そして土地の一部を位置指定道路として認めてもらうことで、接道義務を満たすようになれば、再建築可能となります。
ただし、位置指定道路とするには細かな条件があり、地域によって異なります。
そのため、位置指定道路の申請時には、必ず市役所などの行政庁と個別に相談するようにしましょう。
【対処法2】セットバックする
所有している再建築不可物件が「2項道路」に接している場合は「セットバック」することで再建築可能物件にできます。
専門用語が2つ出てきてイメージしづらいと思いますので、まず「2項道路」について解説してから「セットバック」についてお伝えします。

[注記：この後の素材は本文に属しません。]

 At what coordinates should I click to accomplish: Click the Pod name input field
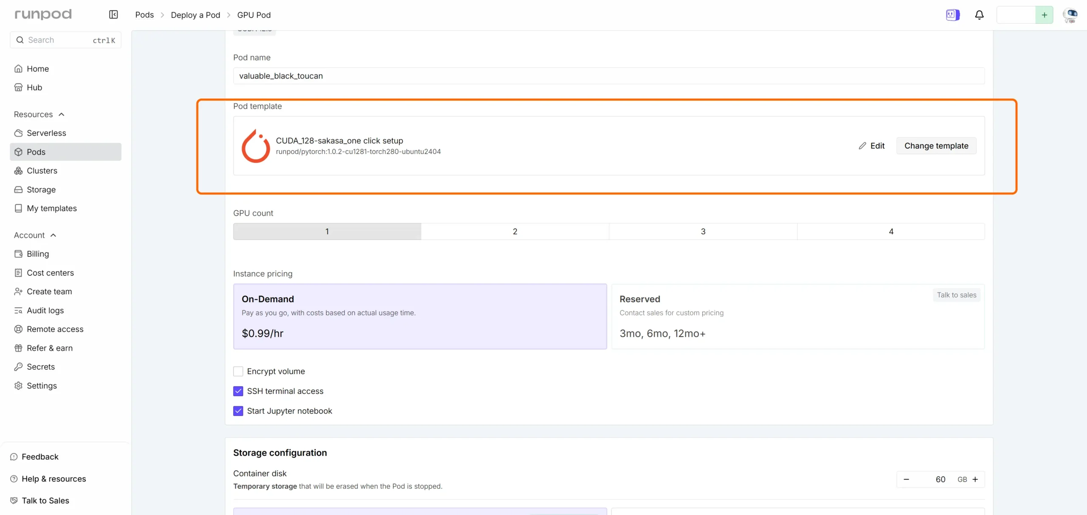609,76
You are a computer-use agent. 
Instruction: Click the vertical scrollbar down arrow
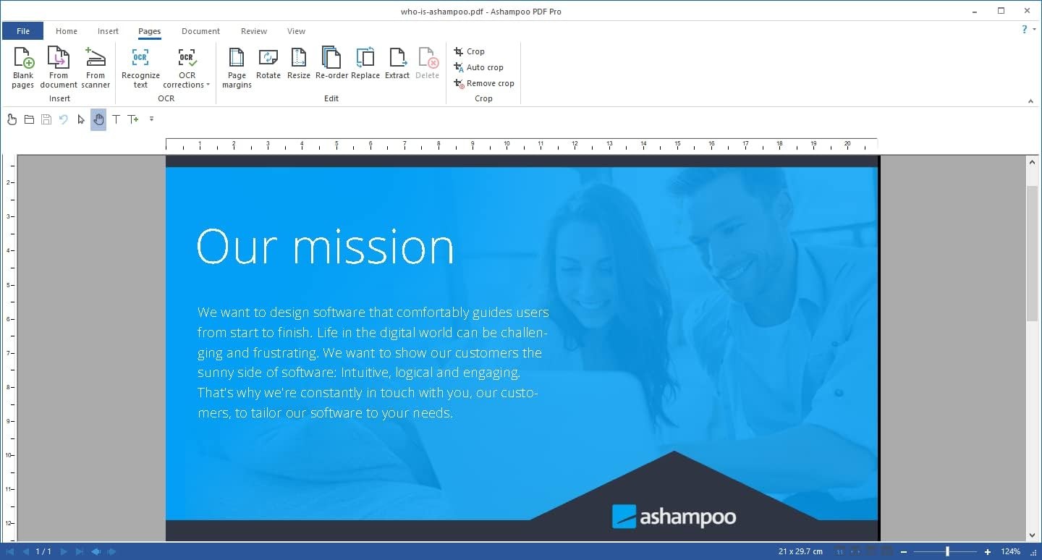(x=1033, y=535)
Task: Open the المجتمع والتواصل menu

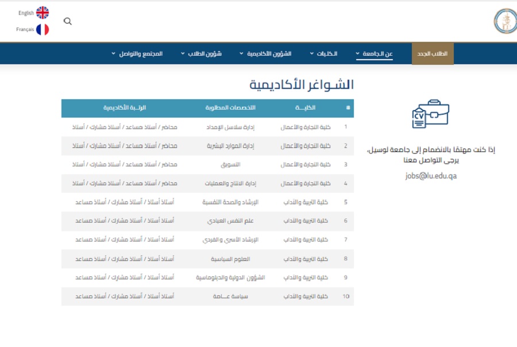Action: tap(137, 53)
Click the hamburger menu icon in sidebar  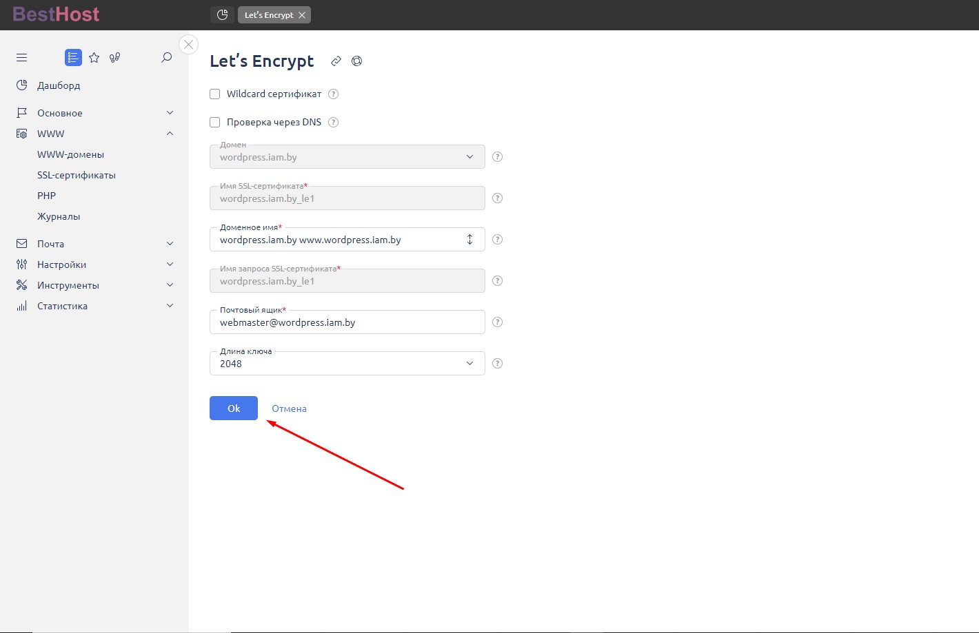pyautogui.click(x=21, y=58)
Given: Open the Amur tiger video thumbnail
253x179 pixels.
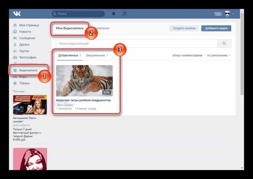Looking at the screenshot, I should pos(84,81).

「2項道路」というのは、建築基準法第42条第2項で定められた道路のことです
ただし、当該道がその中心線からの水平距離二メートル未満でがけ地、川、線路敷地その他これらに類するものに沿う場合においては、当該がけ地等の道の側の境界線及びその境界線から道の側に水平距離四メートルの線をその道路の境界線とみなす。

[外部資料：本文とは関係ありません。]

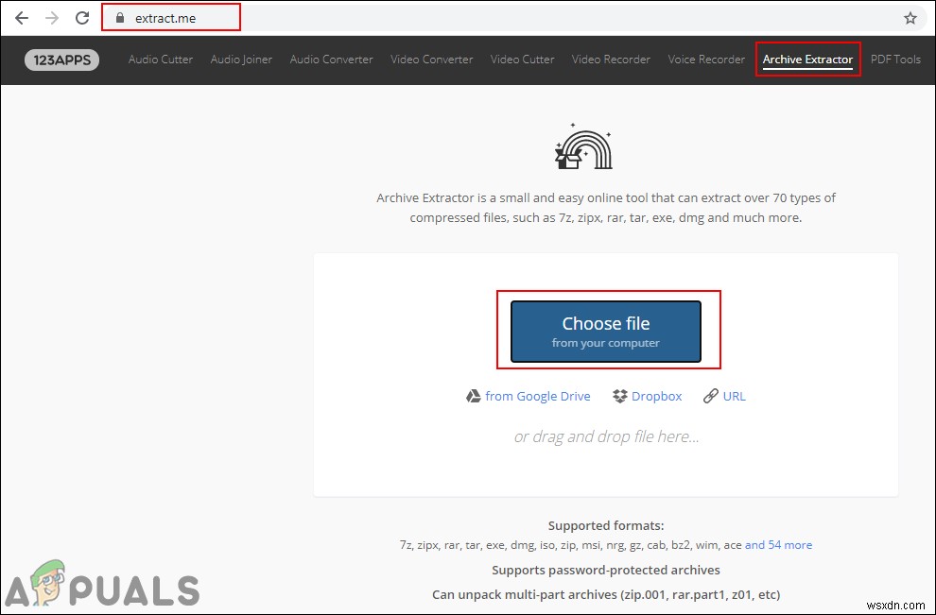The width and height of the screenshot is (936, 615).
Task: Open the Audio Cutter tool
Action: (160, 59)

出典:「建築基準法 第四十二条第二項」(e-govポータル)
原則として、建築基準法では「幅員4m以上」の道を道路とみなします。
これは、普段の交通や火事や地震などの災害時の避難、緊急車両の交通をスムーズにおこなえて、住民が安全に生活できるようにするために定められているものです。
ですが、建築基準法が制定された昭和25年はまだ車の利用が一般的ではなく、すでに幅員4m未満の道路に沿って多くの物件が建築されていました。

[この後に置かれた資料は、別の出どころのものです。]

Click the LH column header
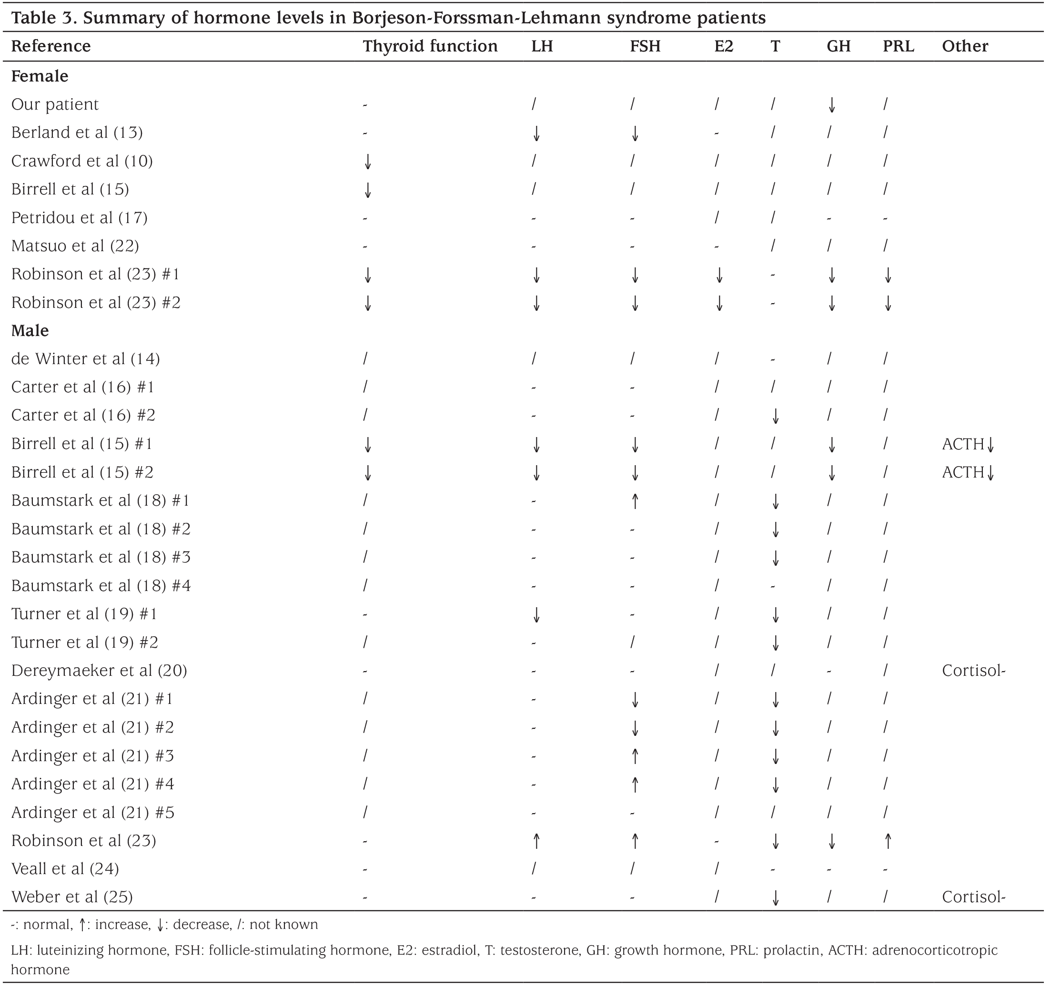coord(542,47)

これらの道を「道路とは認めない」としてしまうと国民全体への影響が大きいため、将来、幅員4m以上の道路を確保することを前提に「道路」として認めることにしました。
そして、道路の中心線から水平距離2m(6m指定区域では3m)以上の位置まで下げることを「セットバック」といいます。
ただし、片側が崖地や川である場合は、崖地や川側の道路の端から4m(6m指定区域では6m)以上の位置にまで下げなければいけません。
また、セットバックすることで再建築可能にはなりますが、敷地面積が小さくなる点に注意が必要です。
どれくらいの距離をセットバックしなければならないかは、自身で計測して把握しておきましょう。
【対処法3】隣地を買い上げる・借りる
隣地の方と交渉して土地を買い上げたり、工事の期間だけ一時的に借りる契約を交わして、道路に2m以上接するようにする方法です。
家の前に幅員4m以上を満たす建築基準法上の道路があるのに、接している幅が足りない場合に用いられます。
上記の方法で接道義務を満たすことになるので、増改築ができるようになります。
増改築が可能であれば、通常の物件と変わらないので、買主も見つけやすくなり、売却価格も再建築不可物件よりも大きく引き上げられます。
ただし、隣接地の所有者との交渉はトラブルになることも多く、不動産業者に仲介を依頼することをおすすめします。
あなたが再建築不可物件を再建築可能にしようとしている事実を相手が知ると、相場よりも高い価格で土地の売却を提案してくる恐れがあるためです。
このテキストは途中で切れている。